Sunday, October 03, 2010

$28


A former work colleague of mine recently started working for an organisation called InterAction. It is a caolition of like minded non-profit organisations working on overlapping human interest issues around the world

A couple weeks ago, as part of the organisation's participation in and objectives to combat World Hunger, the employees were give the task of surviving on $28.00 for a week, which is what has been estimated is the amount of aid currently being disbursed in Haiti. So for a whole week, the employees only had twenty-eight dollars to survive upon.

When he told me this, I guess my reaction was not what he was expecting because I only blinked. Assuming I had not heard what he was talking about, he repeated the amount and I was still staring at him. I was not impressed.

Let me tell you why.

As much as I admire the motivations behind westerners' attempts to highlight a serious issue, one must realise that comparing living on $28/week in the city of Washington DC, USA and Port au Prince, Haiti like comparing oranges and coconuts. Not the same fruit group and thus not the same effects.

In Naira, Nigerian currency, $28 is about N4200 or theareabouts. I am really no longer sure what things cost in a city like Lagos but I think that someone who makes almost N5000 a month can possibly survive well. Not magnificently, but well.
Also, using DC as a template for the experiment is useless because the resources the city have to offer is not the same as the resources that Port Au Prince has to offer. Plus, the experiment was for only one week. If the participants had been asked to move out of their apartments and indeed live off $28/week, then I might have been a bit impressed. But not spending money for a week and going home to sleep in a comfortable apartment with a plasma flat screen is not what the devastated citizens of Haiti are experiencing.

I have lived off less than $28 for an extended period with no idea where sustenance would come from. So for me, the challenge was not a challenge because it was once my life.

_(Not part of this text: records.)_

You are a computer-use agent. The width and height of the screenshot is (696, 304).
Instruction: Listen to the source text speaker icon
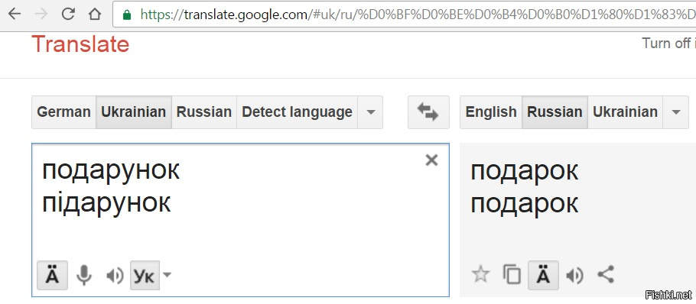pos(115,276)
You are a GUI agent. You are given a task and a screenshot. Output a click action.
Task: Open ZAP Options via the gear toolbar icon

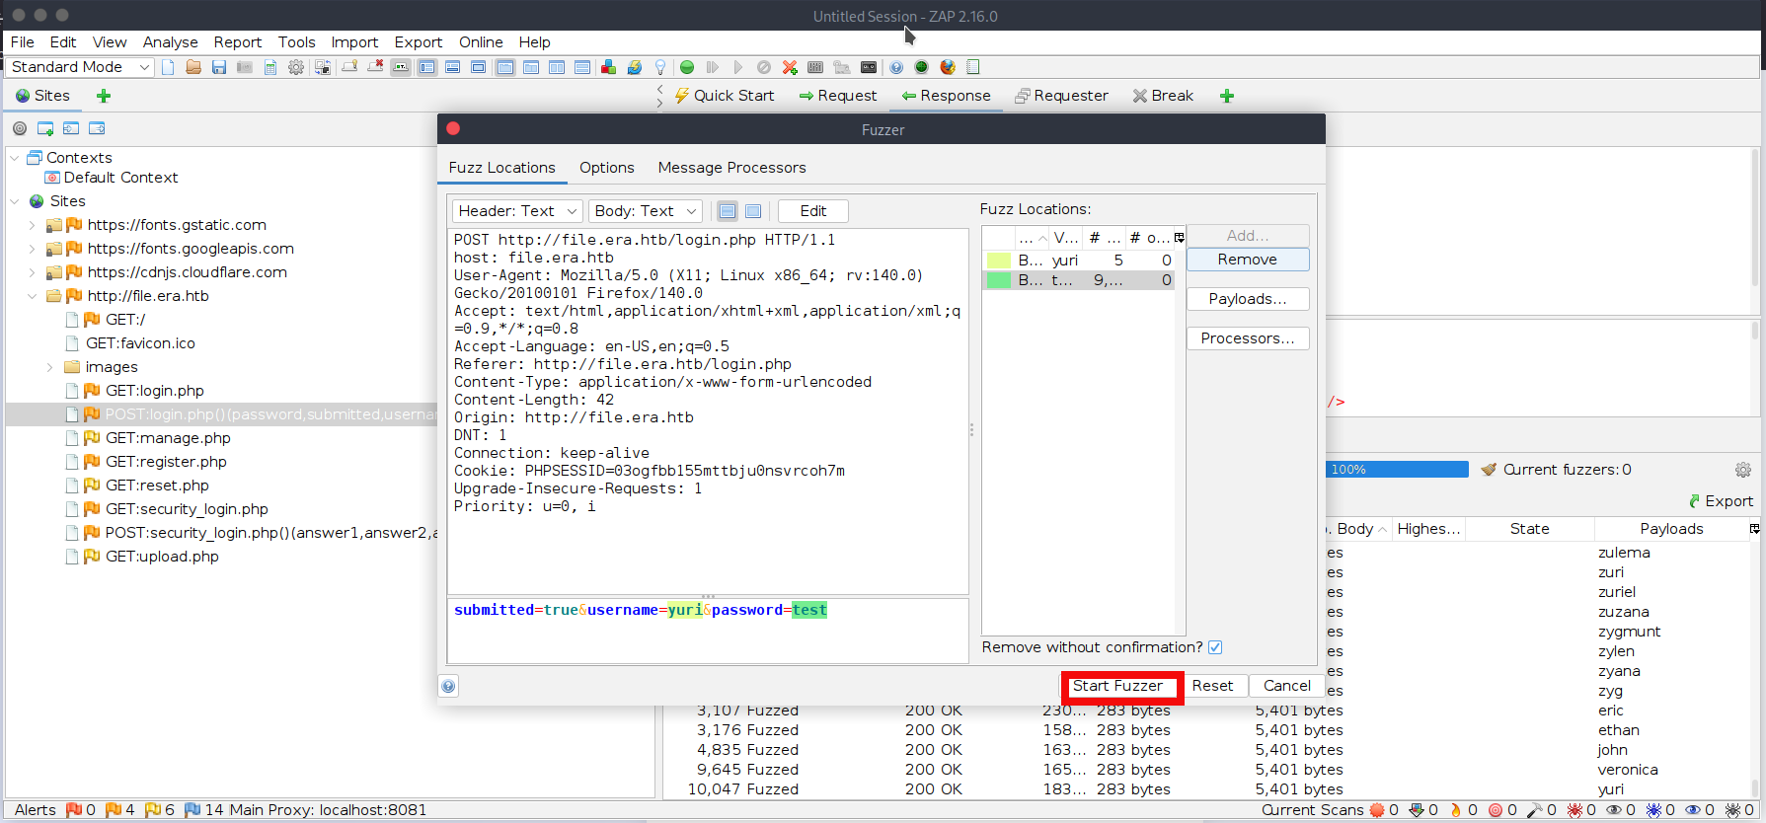[295, 67]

Still, it brought whispers of sympathy from the audience that I was consisted of, as my friend explained what he had to do for a week. I just blinked.

But it does pose a question, how much is the least you have had to survive on?

1 comment:

Azuka said...

You couldn't have said it better.

I've survived on about $10 for close to a month. Cheap $3 bag of rice, some left over oil, two $1 cans of tomatoes, and four packs of ramen for $5.